4. Willie Aames, Actor


Eight is Enough was apparently not enough to fill his life with love, despite the show's theme song. Aames was making $1 million a year at the peak of the 1979-1984 ABC family dramedy, playing a teenager, Tommy Bradford, who never felt good enough. Low self-esteem was the least of the actor's problems after his second big series, Charles in Charge (1984-1990) ended. He filed for bankruptcy, saw his car repossessed, and could no longer pay medical bills for his seriously ill wife. They divorced. Then he joined the ranks of the homeless, sleeping in parking garages and parks while trying to secure odd jobs. "I remember laying underneath the bushes thinking, 'Is this how it turns out? Is this how my life really turns out?'" he told VH1 Aames, 51, reportedly got his act together and was training to be -- get this -- a financial adviser.

Celebrities who became homeless
Celebrities who became homeless


5. Danny Bonaduce, Actor


What is it about actors from 1970s family shows? There was no "c'mon get happy" for the precocious redhead from The Partridge Family (1970-1974). Nosediving on alcohol and drugs, said he lived in his car behind Grauman's Chinese Theatre in Hollywood. And how's this for humiliating? He said on a radio show he would greet autograph seekers there. Bonaduce, 52, recently remarried for a third time, and was working as a drive-time DJ on WYSP in Philadelphia until the station changed formats in August.

6. Leon Spinks, Heavyweight Boxing Champion


The gap-toothed Olympic gold medalist defeated Muhammad Ali for the world heavyweight championship on Feb. 15, 1978. It was just his eighth professional fight. Over the next 10 years, cocaine and bad business moves dealt a knockout blow to his finances, and he landed at an East St. Louis, Ill., homeless shelter. A woman named Brenda, with whom he later shared his life, rescued him. Reportedly showing signs of dementia pugilistica, the 58-year-old was last known to be working at a McDonald's in Columbus, Neb. Stories like Spinks' abound in boxing. Even Mike Tyson, he of the wasted $400 million, claimed he'd been homeless for a spell, but TPOF doesn't fully buy it because there's no legitimate corroboration out there. Tyson seems to have recovered somewhat. All Spinks has are his two front teeth -- oh, wait, never mind.

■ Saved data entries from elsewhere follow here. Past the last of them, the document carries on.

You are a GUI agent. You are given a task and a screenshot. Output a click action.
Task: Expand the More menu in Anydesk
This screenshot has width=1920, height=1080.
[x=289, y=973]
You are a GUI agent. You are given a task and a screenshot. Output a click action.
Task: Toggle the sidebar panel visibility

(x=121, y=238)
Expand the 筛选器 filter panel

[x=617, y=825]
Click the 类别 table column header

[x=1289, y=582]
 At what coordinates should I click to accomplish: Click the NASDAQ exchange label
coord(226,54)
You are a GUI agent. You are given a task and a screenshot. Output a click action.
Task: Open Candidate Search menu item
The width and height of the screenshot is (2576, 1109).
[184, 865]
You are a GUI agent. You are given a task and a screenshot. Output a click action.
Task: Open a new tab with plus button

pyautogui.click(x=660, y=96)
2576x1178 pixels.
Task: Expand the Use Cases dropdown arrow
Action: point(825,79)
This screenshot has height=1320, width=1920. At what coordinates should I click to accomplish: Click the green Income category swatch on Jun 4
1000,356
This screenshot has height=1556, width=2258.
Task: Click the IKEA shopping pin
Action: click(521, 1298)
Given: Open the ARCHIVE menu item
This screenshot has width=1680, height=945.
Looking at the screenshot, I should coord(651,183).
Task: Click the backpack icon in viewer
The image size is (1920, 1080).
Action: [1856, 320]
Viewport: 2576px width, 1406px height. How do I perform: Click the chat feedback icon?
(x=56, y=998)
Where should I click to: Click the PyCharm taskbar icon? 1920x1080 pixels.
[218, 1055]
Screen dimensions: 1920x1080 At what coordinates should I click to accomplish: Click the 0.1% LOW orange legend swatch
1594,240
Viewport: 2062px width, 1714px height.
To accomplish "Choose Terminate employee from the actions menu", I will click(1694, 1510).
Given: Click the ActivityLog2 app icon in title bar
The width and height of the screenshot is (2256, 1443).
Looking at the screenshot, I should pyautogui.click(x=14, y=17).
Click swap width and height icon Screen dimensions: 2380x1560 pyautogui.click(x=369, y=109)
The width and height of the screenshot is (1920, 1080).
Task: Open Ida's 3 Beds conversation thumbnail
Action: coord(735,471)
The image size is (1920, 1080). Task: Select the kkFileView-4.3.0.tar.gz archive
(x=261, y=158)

Celebs who became homeless
Celebs who became homeless

7. Natasha Lyonne, Actress


The offbeat charms she displayed in the first two American Pie films and Slums of Beverly Hills were forgotten when she went missing in the summer of 2005. She had shown increasingly erratic behavior, stiffing actor pal and landlord Michael Rapaport on her rent while threatening his neighbors. She wound up homeless, according to the New York Post, which found her under a fake name in a New York City hospital battling hepatitis C, a heart infection, a collapsed lung and an addiction to heroin. "It's a terrible tragedy," her father, Aaron Braunstein, said at the time on Access Hollywood. Lyonne, 32, has since rebounded, had a few stage roles, and IMDB shows that she is getting some film work these days.